The Good of Giving Up by Aaron Damiani

Even though we're not yet in the Lenten season (it starts 1st March for 2017), I thought it would be a good idea to read this. The Good of Giving Up is a book on what Lent is, why one should practice it, how to practice it, as well as how you can lead others in Lent.

The author is Anglican, but the precepts are applicable to all denominations, even if the applications may differ from Church to Church. Since I'm Methodist, I do know what Lent is. My Church celebrates Ash Wednesday, Palm Sunday, Maundy Thursday, Good Friday and Easter Sunday. We also encourage each other to do a partial fast, but I don't recall having an in-depth lesson on the meaning of Lent and it's relation to the Church.

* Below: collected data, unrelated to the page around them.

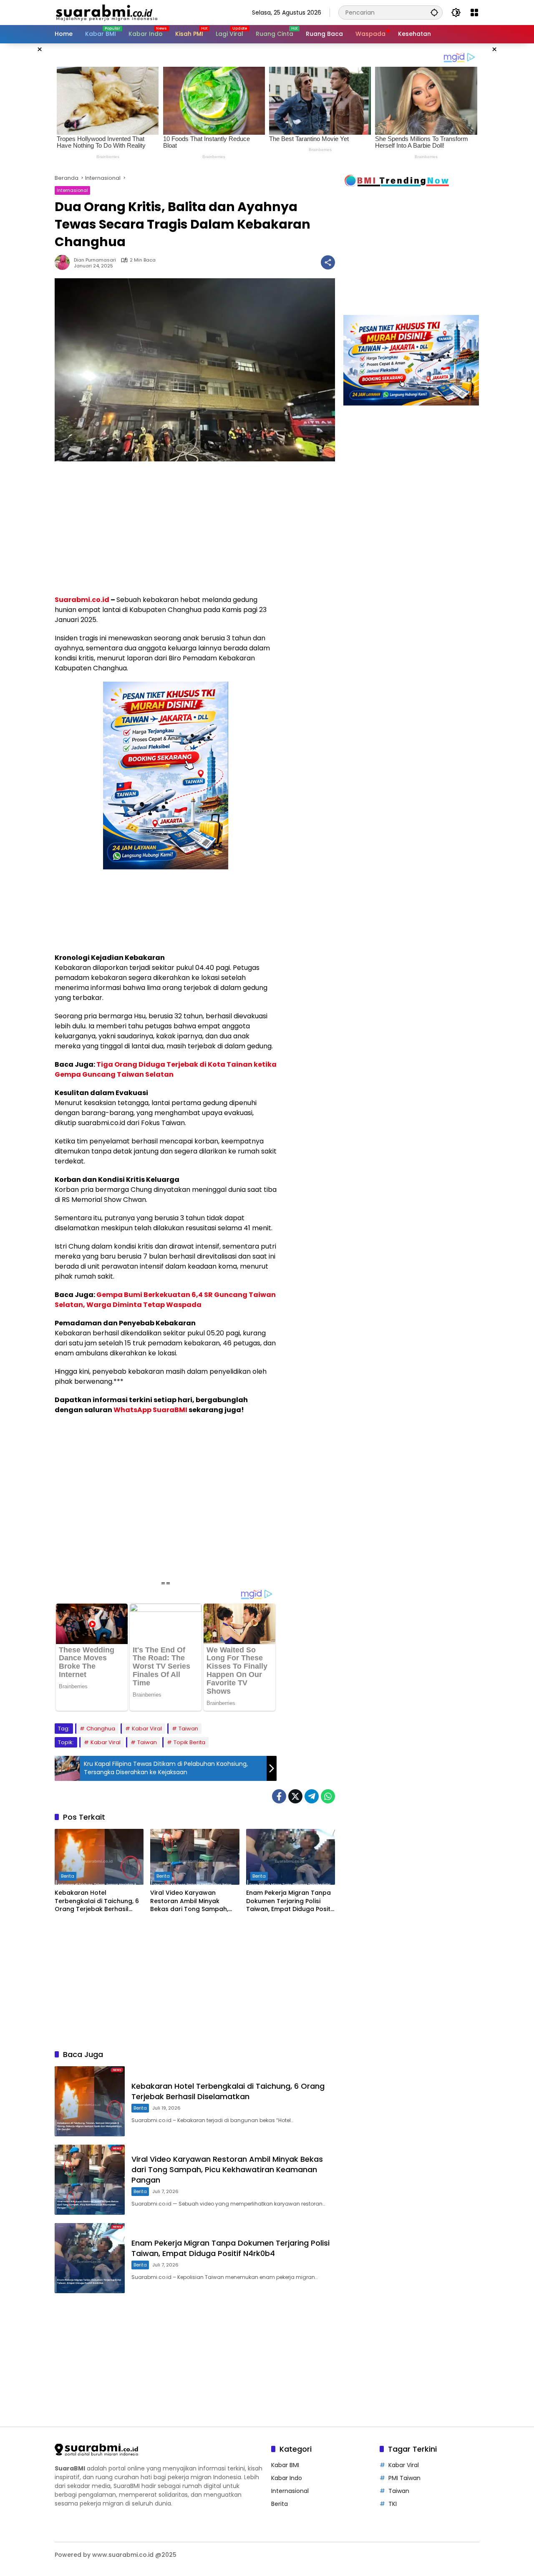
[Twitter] (295, 1796)
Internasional (72, 190)
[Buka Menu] (474, 13)
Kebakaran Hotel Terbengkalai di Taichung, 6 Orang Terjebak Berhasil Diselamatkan (97, 1901)
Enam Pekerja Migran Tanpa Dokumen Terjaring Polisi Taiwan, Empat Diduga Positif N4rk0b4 (290, 1901)
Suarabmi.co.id (82, 599)
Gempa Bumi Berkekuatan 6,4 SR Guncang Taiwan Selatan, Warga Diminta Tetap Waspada (165, 1299)
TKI (392, 2504)
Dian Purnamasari (95, 260)
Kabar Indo (286, 2478)
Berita (67, 1876)
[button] (434, 12)
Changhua (100, 1728)
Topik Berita (189, 1742)
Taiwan (188, 1728)
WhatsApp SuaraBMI (150, 1410)
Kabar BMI (285, 2465)
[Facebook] (279, 1796)
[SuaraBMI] (144, 12)
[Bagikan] (328, 262)
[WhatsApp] (328, 1796)
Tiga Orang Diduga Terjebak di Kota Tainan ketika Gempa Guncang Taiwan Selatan (166, 1069)
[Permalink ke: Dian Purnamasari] (64, 262)
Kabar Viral (147, 1728)
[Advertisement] (166, 528)
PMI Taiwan (404, 2478)
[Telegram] (312, 1796)
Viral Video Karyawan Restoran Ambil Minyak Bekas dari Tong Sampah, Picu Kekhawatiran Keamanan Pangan (189, 1901)
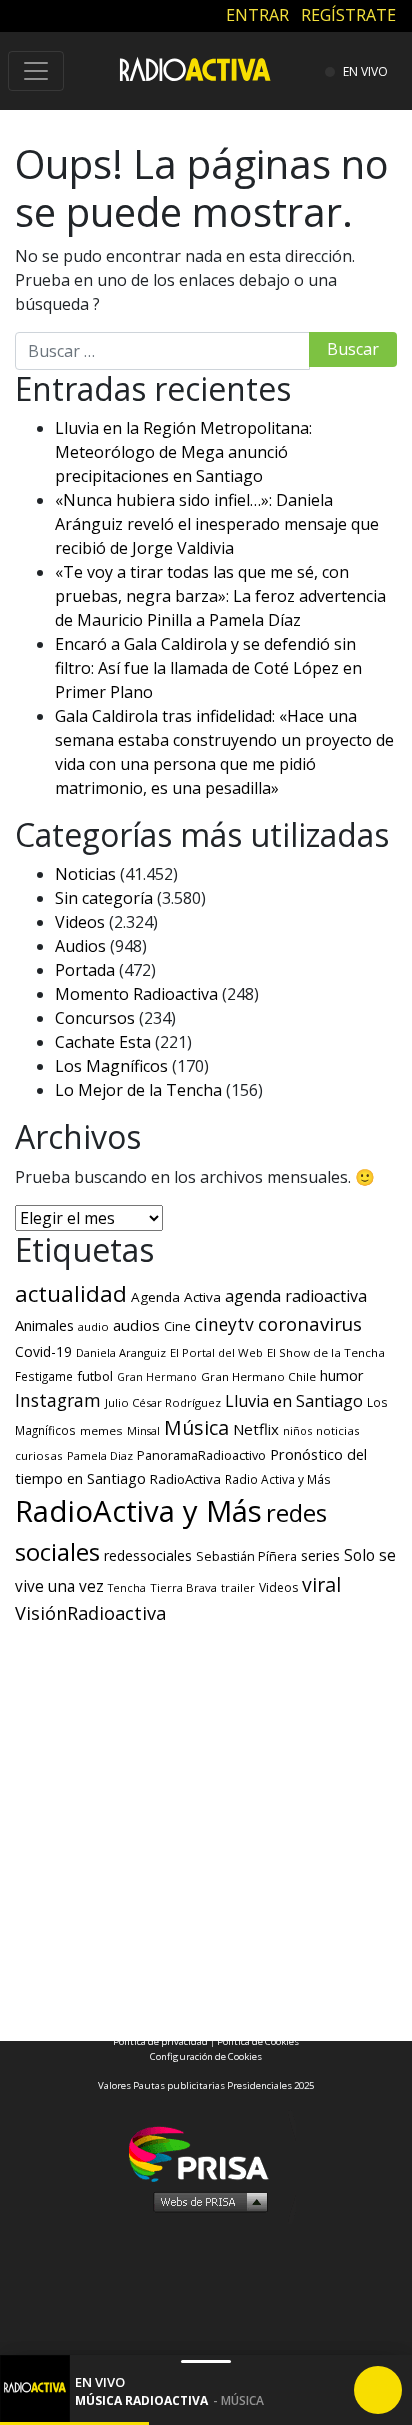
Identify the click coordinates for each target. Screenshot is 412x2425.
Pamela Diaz (100, 1455)
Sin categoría (104, 898)
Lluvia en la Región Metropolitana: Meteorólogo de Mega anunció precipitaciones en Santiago (183, 452)
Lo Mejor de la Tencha (138, 1090)
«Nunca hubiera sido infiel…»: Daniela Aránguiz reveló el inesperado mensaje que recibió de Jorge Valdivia (217, 524)
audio (93, 1326)
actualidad (71, 1293)
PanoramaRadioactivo (201, 1455)
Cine (177, 1326)
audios (136, 1325)
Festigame (44, 1376)
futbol (95, 1376)
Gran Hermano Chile (258, 1376)
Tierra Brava (183, 1587)
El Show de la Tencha (326, 1352)
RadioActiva (185, 1479)
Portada (85, 970)
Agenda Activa (176, 1297)
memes (101, 1430)
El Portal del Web (216, 1352)
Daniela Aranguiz (121, 1352)
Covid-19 (43, 1351)
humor (342, 1375)
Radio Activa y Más (278, 1479)
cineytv (224, 1324)
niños (297, 1430)
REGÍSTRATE (348, 15)
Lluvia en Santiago (294, 1401)
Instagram (58, 1400)
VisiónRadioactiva (90, 1613)
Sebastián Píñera (246, 1556)
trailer (238, 1587)
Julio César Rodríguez (163, 1402)
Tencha (127, 1588)
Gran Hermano (157, 1377)
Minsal (143, 1431)
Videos (80, 922)
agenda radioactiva (296, 1296)
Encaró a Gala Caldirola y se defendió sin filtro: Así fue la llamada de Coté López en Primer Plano (208, 668)
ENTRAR (257, 15)
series (320, 1555)
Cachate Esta (103, 1042)
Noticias (85, 874)
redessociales (148, 1555)
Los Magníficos (111, 1066)
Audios (80, 946)
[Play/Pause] (378, 2390)
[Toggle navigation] (36, 71)
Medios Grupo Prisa (206, 2201)
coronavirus (310, 1324)
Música (196, 1427)
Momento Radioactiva (136, 994)
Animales (44, 1325)
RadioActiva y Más (138, 1511)
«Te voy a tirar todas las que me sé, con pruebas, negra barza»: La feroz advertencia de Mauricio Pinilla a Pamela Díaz (220, 596)
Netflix (256, 1429)
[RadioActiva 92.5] (195, 68)
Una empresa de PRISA (206, 2152)
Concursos (95, 1018)
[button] (74, 2423)
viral (321, 1584)
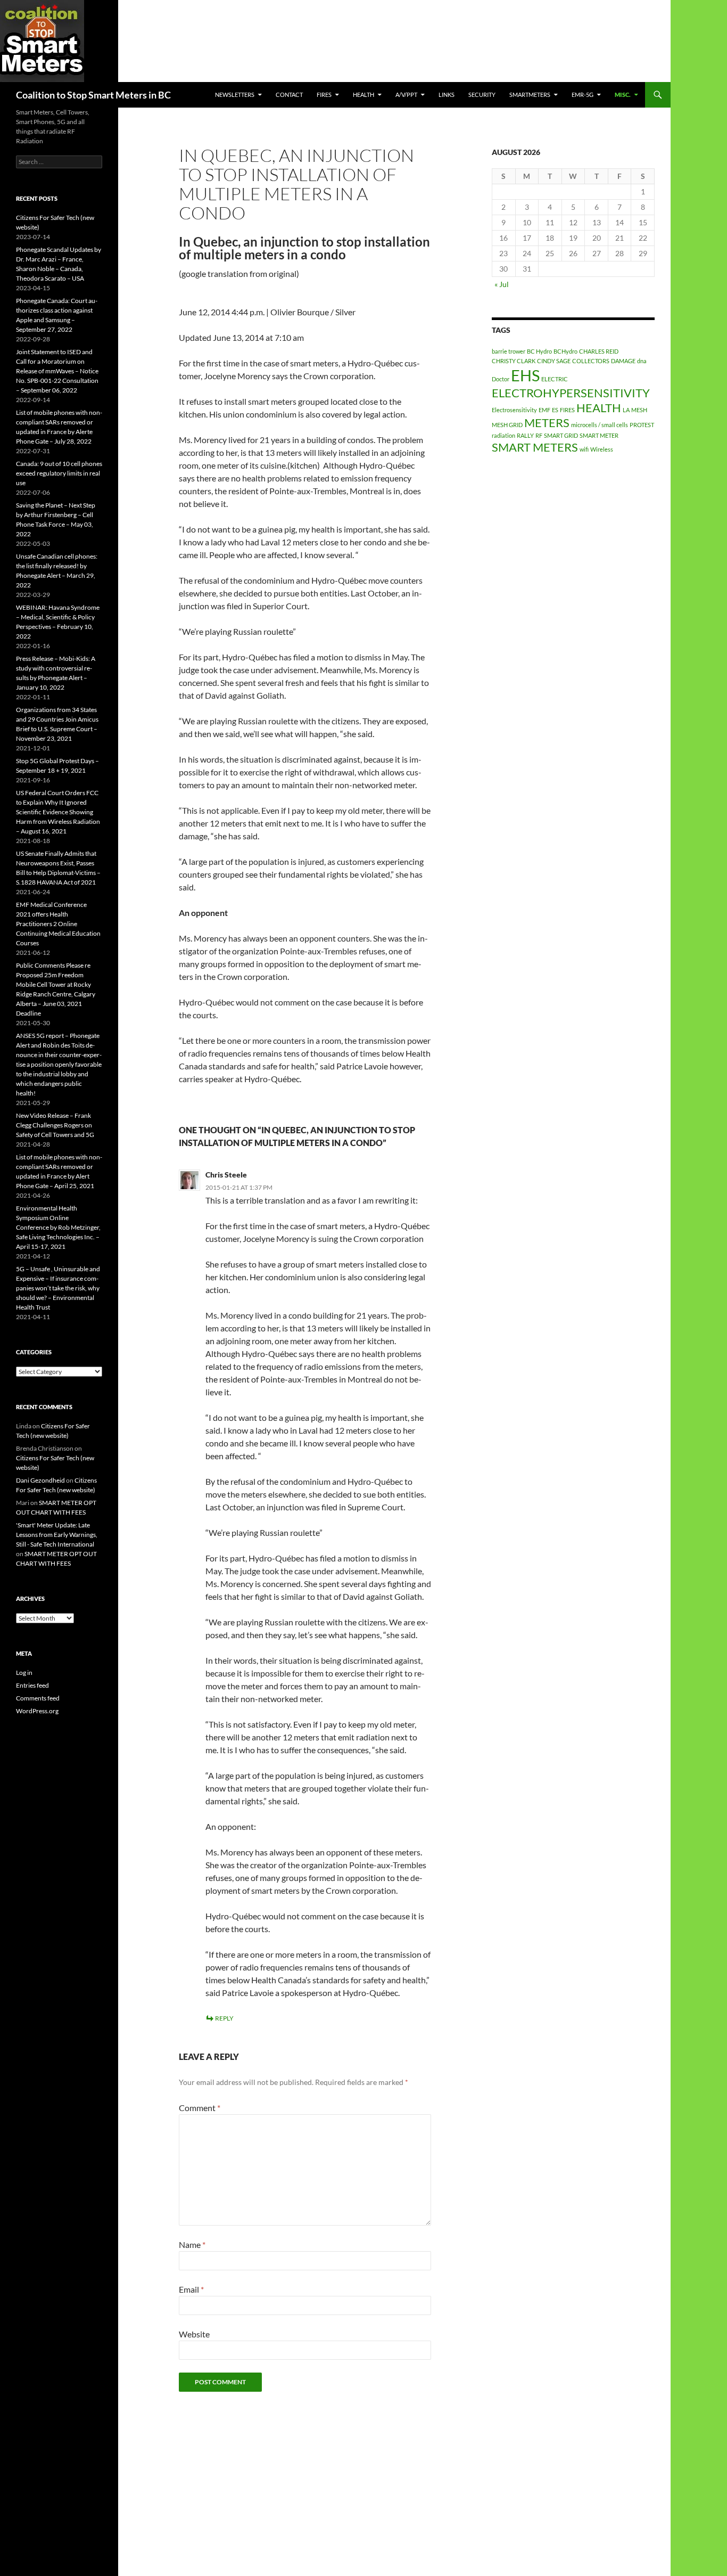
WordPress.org (37, 1711)
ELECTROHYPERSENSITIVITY (571, 393)
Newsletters (234, 94)
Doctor (500, 378)
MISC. (623, 94)
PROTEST (642, 424)
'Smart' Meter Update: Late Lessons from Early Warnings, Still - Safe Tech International (56, 1534)
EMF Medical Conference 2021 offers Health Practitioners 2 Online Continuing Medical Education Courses (58, 924)
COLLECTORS (590, 360)
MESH (639, 409)
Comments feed (38, 1698)
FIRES (567, 409)
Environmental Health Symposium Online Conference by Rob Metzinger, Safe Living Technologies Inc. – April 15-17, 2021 (58, 1227)
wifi (584, 449)
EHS (525, 375)
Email (191, 2289)
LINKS (447, 94)
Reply (224, 2018)
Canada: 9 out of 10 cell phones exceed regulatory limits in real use (59, 473)
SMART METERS (535, 447)
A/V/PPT (406, 94)
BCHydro (565, 351)
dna (642, 360)
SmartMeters (529, 94)
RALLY (525, 435)
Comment (199, 2108)
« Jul (501, 284)
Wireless (601, 449)
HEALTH (363, 94)
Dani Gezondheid (40, 1480)
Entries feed (32, 1685)
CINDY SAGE (554, 360)
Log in (24, 1673)
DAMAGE (623, 360)
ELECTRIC (554, 378)
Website (194, 2334)
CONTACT (289, 94)
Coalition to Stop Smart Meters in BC (93, 95)
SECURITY (481, 94)
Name (192, 2244)
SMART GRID (561, 435)
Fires (324, 94)
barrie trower (508, 351)
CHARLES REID (598, 351)
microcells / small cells (599, 424)
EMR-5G (582, 94)
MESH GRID (507, 424)
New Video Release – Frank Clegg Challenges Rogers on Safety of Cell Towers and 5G (55, 1125)
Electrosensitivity (514, 409)
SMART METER (599, 435)
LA (626, 409)
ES (555, 409)
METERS (546, 422)
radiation (503, 435)
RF (538, 435)
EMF (544, 409)
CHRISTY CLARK (513, 360)
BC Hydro (539, 351)
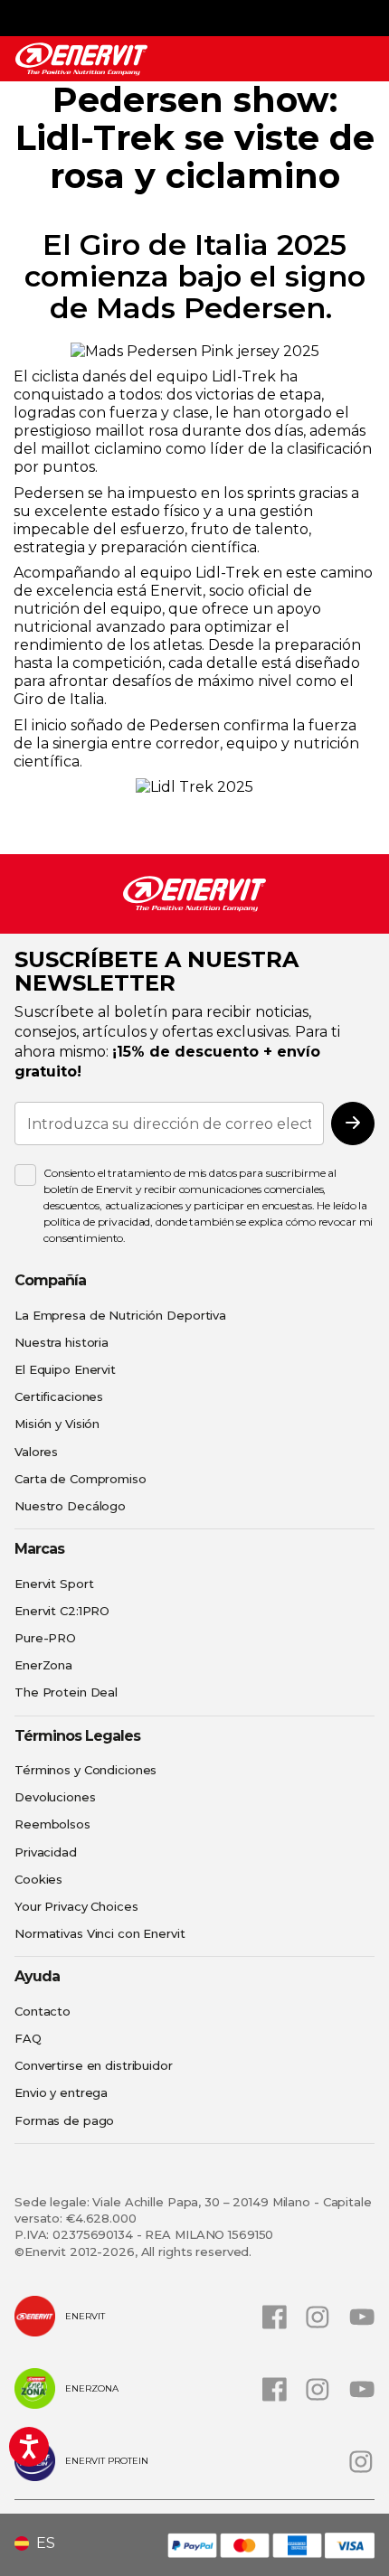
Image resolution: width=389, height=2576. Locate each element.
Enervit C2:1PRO (61, 1610)
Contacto (42, 2011)
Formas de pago (64, 2120)
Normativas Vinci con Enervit (99, 1933)
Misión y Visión (57, 1423)
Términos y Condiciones (85, 1770)
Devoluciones (55, 1797)
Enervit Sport (53, 1583)
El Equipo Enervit (65, 1369)
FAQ (28, 2038)
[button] (41, 2543)
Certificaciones (58, 1396)
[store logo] (81, 59)
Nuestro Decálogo (70, 1506)
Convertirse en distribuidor (93, 2065)
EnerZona (43, 1665)
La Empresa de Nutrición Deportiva (120, 1315)
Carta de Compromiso (80, 1478)
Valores (36, 1451)
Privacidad (45, 1852)
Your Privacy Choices (76, 1906)
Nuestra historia (61, 1342)
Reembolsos (52, 1824)
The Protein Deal (66, 1692)
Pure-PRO (45, 1638)
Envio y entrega (61, 2092)
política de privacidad (96, 1221)
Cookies (38, 1879)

If I were to summarise part 1, the explanation of Lent and why we should practice it, it would go like this: Lent is a way for us to prepare ourselves for the feasting and rejoicing of Easter: as the book puts it:
We are so full on the junk food of our culture that we cannot metabolise the feast on our Easter plates.
When we learn to focus our attention on our Heavenly Father and not on the issues of this world, the meaning of Easter becomes stronger. The author paraphrases Lord of the Rings when he says that on Easter:
[E]verything sad was coming untrue. Death itself had been turned on itself. Satan and his demons had run into the mousetrap of the cross, forfeiting their treats. And our Hero was making good on all His promises, sending His Spirit to renew the face of the earth, giving gifts as He ascended to His rightful throne.
Part 2 is on how we can practice Lent. Lent is practiced through fasting, prayer and generosity (also almsgiving). The fast can be a partial or a whole fast, and there is concrete advice for the prayer and almsgiving sessions as well.

The last part, part 3, is for pastors, parents and Church leaders, and deals with how one can lead others through Lent.

I am really thankful that I read this book. I've never really practiced Lent (apart from celebrating the different days), and I realise that this is leading me further away from God. The purpose of Lent isn't to be good only for that 40 days (as the book says, we can make every Friday a 'little Lent' and every Sunday a 'little Easter'), but to help us reorientate ourselves towards God, which carries over to the next year.

I suppose it's good that I read this way before the Lenten season. It will give me time to digest all the information here and prepare myself to practice Lent next year.

Disclaimer: I got a free copy of this book from the publisher via NetGalley in exchange for a free and honest review.